A Terceira Turma do Superior Tribunal de Justiça, no julgamento do REsp 2.196.073/SE, reconheceu a legitimidade e o interesse processual da Fazenda Pública para requerer a falência de empresa devedora quando a execução fiscal previamente ajuizada restar frustrada.
A decisão representa importante evolução no tratamento jurídico da relação entre execução fiscal, crédito público e processo falimentar.
O caso teve origem em execução fiscal ajuizada pela Fazenda Nacional contra sociedade empresária, com o objetivo de cobrar créditos inscritos em dívida ativa que ultrapassavam R$ 12 milhões. Apesar das diligências realizadas, não foram encontrados bens passíveis de penhora. Diante da frustração da via executiva, a Fazenda Nacional ajuizou pedido de falência da devedora, com fundamento no art. 94, II, da Lei 11.101/2005.

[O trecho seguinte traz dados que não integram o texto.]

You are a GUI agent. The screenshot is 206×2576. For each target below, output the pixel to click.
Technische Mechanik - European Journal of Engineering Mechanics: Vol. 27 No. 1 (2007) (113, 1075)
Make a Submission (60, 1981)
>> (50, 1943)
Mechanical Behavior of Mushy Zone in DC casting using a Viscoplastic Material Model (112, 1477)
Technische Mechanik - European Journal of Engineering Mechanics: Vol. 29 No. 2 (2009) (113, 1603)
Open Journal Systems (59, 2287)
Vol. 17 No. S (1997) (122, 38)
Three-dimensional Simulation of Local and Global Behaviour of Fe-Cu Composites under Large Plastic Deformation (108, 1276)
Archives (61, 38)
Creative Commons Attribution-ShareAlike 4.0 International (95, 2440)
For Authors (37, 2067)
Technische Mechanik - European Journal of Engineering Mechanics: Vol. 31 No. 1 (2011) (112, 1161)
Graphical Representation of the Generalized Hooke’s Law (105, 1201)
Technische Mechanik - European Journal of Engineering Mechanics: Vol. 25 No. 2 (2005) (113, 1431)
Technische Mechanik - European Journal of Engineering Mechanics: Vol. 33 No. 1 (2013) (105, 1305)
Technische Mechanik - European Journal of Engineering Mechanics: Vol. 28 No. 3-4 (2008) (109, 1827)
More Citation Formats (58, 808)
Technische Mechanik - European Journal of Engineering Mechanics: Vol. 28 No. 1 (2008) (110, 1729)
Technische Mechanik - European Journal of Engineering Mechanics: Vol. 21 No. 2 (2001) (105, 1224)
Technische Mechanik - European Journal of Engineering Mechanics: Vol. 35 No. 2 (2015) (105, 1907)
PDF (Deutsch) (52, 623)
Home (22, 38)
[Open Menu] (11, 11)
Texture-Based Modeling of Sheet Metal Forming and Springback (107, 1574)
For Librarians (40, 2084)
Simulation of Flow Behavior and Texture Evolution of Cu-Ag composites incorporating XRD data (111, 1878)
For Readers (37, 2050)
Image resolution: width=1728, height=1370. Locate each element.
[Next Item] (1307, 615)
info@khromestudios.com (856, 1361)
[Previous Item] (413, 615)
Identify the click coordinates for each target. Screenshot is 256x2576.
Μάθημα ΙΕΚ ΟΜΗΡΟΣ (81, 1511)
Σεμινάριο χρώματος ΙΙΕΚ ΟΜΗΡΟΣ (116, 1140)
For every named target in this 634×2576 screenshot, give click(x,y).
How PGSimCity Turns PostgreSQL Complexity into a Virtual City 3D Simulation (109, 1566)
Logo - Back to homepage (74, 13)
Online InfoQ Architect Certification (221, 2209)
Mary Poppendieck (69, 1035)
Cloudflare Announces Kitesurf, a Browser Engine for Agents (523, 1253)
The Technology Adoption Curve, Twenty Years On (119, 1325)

Inicialmente, o pedido foi extinto sem resolução de mérito, sob o fundamento de que a Fazenda Pública não teria legitimidade para requerer falência, por dispor da execução fiscal como meio próprio de cobrança. O Tribunal de Justiça de Sergipe manteve esse entendimento. No entanto, ao analisar o recurso especial, o STJ reformou a decisão e determinou o retorno dos autos ao juízo de origem para regular processamento da ação falimentar.
Segundo a relatora, Ministra Nancy Andrighi, a compreensão anterior do STJ, formada ainda sob a vigência do Decreto-Lei 7.661/1945, entendia que a Fazenda Pública não poderia requerer a falência do devedor fiscal. Esse entendimento se baseava na existência da execução fiscal como instrumento específico de cobrança do crédito público. Contudo, a Corte reconheceu que houve evolução legislativa e jurisprudencial relevante, especialmente após a Lei 14.112/2020.
A decisão destacou que o art. 97, IV, da Lei 11.101/2005 confere legitimidade a “qualquer credor” para requerer a falência, sem estabelecer distinção entre credores públicos e privados. Além disso, o art. 7º-A da Lei de Falências, introduzido pela Lei 14.112/2020, criou o incidente de classificação do crédito público, reforçando a possibilidade de participação do Fisco no procedimento falimentar.
Para o STJ, seria contraditório admitir que a Fazenda Pública possa habilitar seus créditos em falência requerida por terceiro, mas impedir que ela própria requeira a instauração do processo falimentar quando presentes os requisitos legais. A Corte também ressaltou que a execução fiscal, embora seja a via própria de cobrança, pode se mostrar ineficaz diante de situações de insolvência, ocultação patrimonial ou ausência de bens penhoráveis.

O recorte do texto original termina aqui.